Abstract

We forecast constraints on cosmological parameters with primary cosmic microwave background (CMB) anisotropy information and weak lensing reconstruction with a future post-Planck CMB experiment, the Cosmic Origins Explorer (COrE), using oscillation data on the neutrino mass splittings as prior information. Our Markov chain Monte Carlo (MCMC) simulations in flat models with a non-evolving equation of state of dark energy w give typical 68 per cent upper bounds on the total neutrino mass of 0.136 and 0.098 eV for the inverted and normal hierarchies, respectively, assuming the total summed mass is close to the minimum allowed by the oscillation data for the respective hierarchies (0.10 and 0.06 eV). Including geometric information from future baryon acoustic oscillation measurements with the complete Baryon Oscillation Spectroscopic Survey, Type Ia supernovae distance moduli from Wide-Field Infrared Survey Telescope (WFIRST) and a realistic prior on the Hubble constant, these upper limits shrink to 0.118 and 0.080 eV for the inverted and normal hierarchies, respectively.

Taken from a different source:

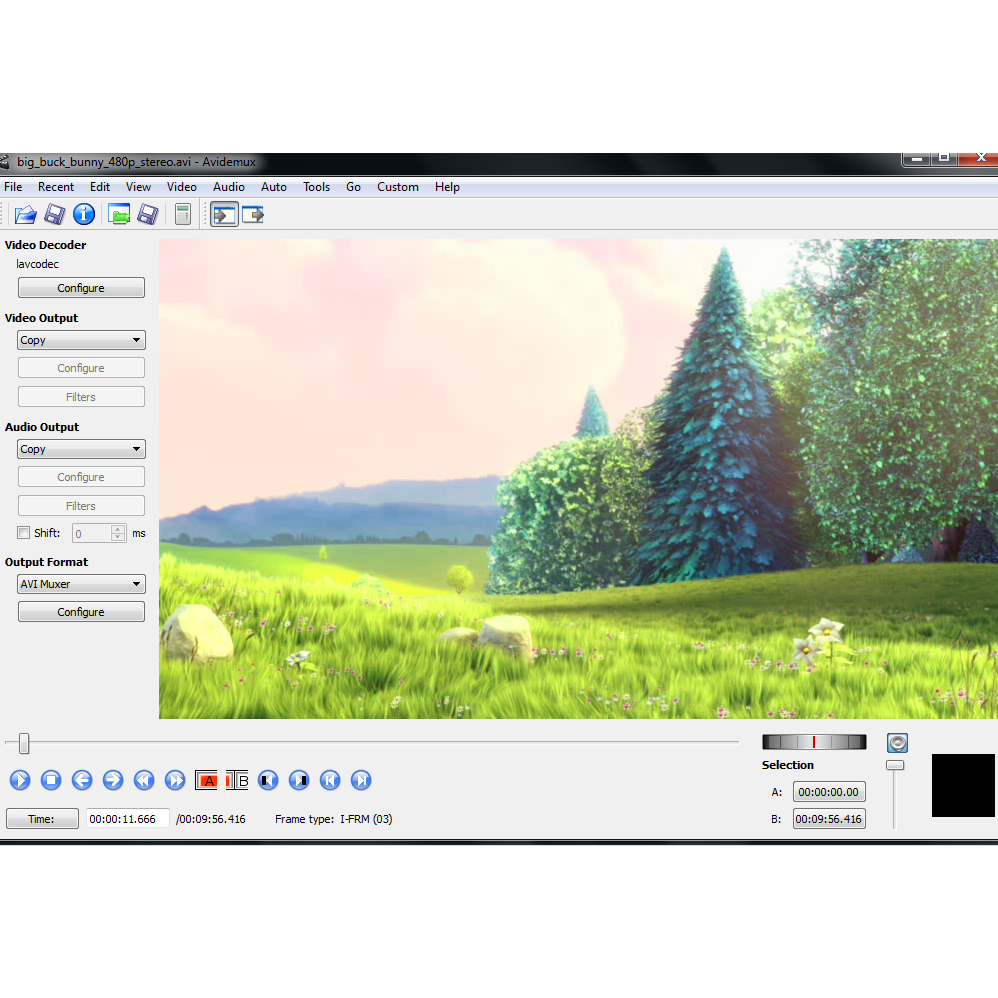Set selection end marker B

pyautogui.click(x=237, y=780)
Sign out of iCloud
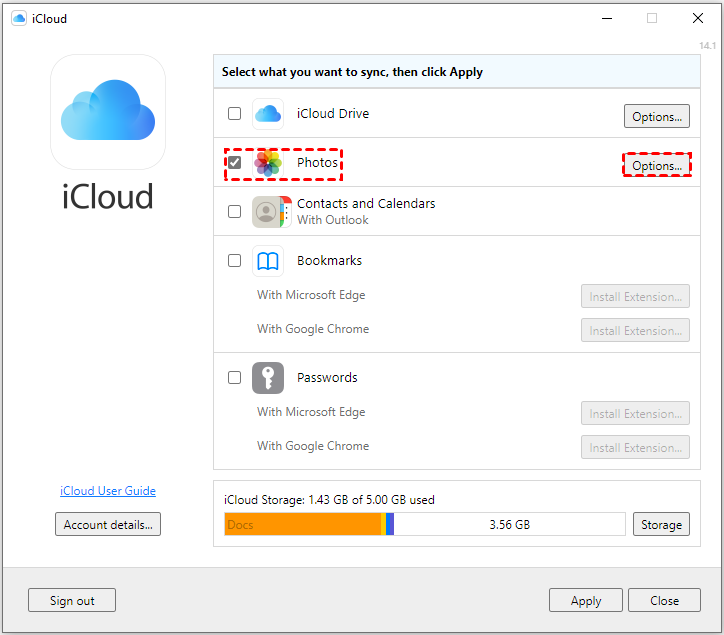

Addition of these distance priors also yields per cent-level constraints on w. We find tension between our MCMC results and the results of a Fisher matrix analysis, most likely due to a strong geometric degeneracy between the total neutrino mass, the Hubble constant and w in the unlensed CMB power spectra. If the minimal-mass, normal hierarchy were realized in nature, the inverted hierarchy should be disfavoured by the full data combination at typically greater than the 2σ level. For the minimal-mass inverted hierarchy, we compute the Bayes factor between the two hierarchies for various combinations of our forecast data sets, and find that the future cosmological probes considered here should be able to provide ‘strong’ evidence (odds ratio 12:1) for the inverted hierarchy. Finally, we consider potential biases of the other cosmological parameters from assuming the wrong hierarchy and find that all biases on the parameters are below their 1σ marginalized errors.